## Aim of the exercise
Among the entries below, extract exactly the lines that run from the one with "This screenshot has height=475, width=635." through the one with "Click Arch Capital Group company name", both ends included.

## The records
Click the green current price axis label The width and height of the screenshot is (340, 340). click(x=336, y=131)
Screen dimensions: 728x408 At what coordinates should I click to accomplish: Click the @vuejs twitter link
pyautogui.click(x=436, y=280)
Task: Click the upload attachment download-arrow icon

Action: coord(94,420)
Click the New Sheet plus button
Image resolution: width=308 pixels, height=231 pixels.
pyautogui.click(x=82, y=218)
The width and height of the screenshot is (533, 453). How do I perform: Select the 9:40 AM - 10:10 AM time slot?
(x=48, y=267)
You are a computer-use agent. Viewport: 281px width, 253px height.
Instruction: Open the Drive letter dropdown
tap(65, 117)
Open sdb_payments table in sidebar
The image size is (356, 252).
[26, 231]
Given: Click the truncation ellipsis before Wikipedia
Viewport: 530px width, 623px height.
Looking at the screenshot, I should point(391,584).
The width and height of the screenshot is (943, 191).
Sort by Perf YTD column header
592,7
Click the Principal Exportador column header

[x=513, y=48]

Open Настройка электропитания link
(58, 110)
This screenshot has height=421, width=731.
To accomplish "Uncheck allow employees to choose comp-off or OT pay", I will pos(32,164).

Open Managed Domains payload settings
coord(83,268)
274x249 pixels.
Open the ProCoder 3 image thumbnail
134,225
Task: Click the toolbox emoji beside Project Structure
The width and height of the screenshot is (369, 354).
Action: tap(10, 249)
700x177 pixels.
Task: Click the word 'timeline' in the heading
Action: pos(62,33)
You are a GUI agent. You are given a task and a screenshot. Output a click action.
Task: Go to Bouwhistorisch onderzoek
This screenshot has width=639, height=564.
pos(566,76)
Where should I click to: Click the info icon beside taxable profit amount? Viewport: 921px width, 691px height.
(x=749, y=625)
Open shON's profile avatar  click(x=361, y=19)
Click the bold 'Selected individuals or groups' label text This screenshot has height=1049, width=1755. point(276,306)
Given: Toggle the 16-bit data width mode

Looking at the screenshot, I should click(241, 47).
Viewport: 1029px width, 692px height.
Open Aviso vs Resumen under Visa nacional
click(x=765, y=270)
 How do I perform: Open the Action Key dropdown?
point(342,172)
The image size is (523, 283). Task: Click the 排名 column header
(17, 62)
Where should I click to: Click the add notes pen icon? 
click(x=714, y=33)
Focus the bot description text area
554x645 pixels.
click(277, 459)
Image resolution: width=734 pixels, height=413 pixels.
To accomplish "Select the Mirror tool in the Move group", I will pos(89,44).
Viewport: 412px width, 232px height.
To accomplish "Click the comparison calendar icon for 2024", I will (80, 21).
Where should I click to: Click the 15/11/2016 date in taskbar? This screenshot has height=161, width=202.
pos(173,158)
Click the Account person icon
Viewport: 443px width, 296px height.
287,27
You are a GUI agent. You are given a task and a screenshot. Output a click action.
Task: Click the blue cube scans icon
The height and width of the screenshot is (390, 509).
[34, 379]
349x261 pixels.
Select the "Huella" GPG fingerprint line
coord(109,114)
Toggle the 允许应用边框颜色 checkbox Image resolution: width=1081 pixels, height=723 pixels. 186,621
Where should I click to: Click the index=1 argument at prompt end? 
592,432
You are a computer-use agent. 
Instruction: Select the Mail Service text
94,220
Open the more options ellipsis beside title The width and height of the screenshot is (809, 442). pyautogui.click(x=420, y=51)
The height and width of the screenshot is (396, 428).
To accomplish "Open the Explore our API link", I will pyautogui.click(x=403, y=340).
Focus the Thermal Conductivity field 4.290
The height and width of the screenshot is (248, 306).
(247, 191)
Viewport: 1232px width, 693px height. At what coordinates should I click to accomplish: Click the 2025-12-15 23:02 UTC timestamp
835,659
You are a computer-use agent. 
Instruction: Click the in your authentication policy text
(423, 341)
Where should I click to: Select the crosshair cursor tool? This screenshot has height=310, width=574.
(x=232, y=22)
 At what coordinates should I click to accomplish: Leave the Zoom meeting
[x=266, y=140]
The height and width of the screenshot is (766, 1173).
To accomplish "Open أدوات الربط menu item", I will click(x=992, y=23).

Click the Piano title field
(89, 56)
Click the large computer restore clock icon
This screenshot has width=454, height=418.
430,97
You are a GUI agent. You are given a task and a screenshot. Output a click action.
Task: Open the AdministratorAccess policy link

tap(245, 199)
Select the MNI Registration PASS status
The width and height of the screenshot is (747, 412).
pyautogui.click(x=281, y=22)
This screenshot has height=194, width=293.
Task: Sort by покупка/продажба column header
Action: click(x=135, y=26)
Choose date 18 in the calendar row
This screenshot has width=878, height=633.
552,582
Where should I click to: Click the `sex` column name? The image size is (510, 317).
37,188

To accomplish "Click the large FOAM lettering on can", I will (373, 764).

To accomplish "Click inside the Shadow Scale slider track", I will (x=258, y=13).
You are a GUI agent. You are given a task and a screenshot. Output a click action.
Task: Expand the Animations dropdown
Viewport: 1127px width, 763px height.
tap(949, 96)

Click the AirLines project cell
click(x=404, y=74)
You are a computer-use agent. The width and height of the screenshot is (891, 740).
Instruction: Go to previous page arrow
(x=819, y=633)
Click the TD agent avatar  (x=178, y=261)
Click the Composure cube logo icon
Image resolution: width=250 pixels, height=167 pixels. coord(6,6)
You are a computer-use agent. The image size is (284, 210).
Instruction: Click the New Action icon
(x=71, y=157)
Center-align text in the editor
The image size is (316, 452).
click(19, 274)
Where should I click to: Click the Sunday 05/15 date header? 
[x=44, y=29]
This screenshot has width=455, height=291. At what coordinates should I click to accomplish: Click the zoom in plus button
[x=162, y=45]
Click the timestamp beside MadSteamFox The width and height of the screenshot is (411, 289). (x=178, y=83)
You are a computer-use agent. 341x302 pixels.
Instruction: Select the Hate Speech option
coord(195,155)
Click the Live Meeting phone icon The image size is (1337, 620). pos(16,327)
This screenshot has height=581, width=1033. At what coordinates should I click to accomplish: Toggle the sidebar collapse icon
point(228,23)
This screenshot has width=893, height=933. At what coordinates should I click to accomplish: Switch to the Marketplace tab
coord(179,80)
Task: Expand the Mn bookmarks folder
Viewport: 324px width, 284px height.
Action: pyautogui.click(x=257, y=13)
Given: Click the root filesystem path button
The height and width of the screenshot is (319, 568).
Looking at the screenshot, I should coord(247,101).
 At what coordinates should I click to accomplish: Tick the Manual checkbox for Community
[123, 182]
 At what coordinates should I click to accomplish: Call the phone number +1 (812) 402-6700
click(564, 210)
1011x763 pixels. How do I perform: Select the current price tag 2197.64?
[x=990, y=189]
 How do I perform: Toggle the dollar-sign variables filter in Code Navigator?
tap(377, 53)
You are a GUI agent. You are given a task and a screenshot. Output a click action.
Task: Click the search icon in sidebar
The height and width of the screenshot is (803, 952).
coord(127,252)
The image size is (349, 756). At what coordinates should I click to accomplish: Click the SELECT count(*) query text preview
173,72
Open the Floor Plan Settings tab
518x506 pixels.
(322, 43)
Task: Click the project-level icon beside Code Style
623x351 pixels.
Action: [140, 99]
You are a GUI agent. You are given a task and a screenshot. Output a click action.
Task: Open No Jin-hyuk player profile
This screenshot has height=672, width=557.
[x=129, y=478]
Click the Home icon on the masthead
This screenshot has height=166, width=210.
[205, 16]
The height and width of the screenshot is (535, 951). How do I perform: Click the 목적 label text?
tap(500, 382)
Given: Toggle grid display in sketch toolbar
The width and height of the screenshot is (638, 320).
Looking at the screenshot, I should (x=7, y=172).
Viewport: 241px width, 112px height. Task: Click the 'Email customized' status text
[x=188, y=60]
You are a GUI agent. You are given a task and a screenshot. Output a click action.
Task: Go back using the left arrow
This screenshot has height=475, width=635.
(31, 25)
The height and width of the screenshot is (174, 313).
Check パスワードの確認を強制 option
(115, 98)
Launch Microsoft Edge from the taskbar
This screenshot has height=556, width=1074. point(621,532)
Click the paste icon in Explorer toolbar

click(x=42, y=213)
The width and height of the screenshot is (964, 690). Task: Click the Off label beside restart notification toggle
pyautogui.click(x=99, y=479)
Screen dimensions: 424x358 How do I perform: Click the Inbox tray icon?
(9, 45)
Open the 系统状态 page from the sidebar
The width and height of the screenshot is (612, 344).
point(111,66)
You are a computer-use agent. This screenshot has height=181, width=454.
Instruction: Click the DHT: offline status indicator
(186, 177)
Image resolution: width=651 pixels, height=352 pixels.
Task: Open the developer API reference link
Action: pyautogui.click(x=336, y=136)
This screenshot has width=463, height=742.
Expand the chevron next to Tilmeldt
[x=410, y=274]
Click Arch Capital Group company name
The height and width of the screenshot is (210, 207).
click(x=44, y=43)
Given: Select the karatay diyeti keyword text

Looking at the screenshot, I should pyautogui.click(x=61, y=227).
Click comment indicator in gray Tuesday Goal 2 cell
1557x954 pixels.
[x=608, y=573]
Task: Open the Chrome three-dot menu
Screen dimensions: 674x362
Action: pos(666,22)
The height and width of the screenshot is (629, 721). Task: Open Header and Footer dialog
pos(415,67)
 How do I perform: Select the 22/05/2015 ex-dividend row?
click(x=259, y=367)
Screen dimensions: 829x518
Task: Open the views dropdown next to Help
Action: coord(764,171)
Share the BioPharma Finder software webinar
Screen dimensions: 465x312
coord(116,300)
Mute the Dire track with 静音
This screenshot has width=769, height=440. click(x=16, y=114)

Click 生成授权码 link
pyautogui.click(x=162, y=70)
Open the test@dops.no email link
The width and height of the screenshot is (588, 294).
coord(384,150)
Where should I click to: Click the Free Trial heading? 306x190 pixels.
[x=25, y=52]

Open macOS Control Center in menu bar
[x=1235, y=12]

## Reply
This screenshot has height=475, width=635.
(31, 25)
The height and width of the screenshot is (174, 313).
Check パスワードの確認を強制 option
(115, 98)
Launch Microsoft Edge from the taskbar
This screenshot has height=556, width=1074. point(621,532)
Click the paste icon in Explorer toolbar

click(x=42, y=213)
The width and height of the screenshot is (964, 690). Task: Click the Off label beside restart notification toggle
pyautogui.click(x=99, y=479)
Screen dimensions: 424x358 How do I perform: Click the Inbox tray icon?
(9, 45)
Open the 系统状态 page from the sidebar
The width and height of the screenshot is (612, 344).
point(111,66)
You are a computer-use agent. This screenshot has height=181, width=454.
Instruction: Click the DHT: offline status indicator
(186, 177)
Image resolution: width=651 pixels, height=352 pixels.
Task: Open the developer API reference link
Action: pyautogui.click(x=336, y=136)
This screenshot has width=463, height=742.
Expand the chevron next to Tilmeldt
[x=410, y=274]
Click Arch Capital Group company name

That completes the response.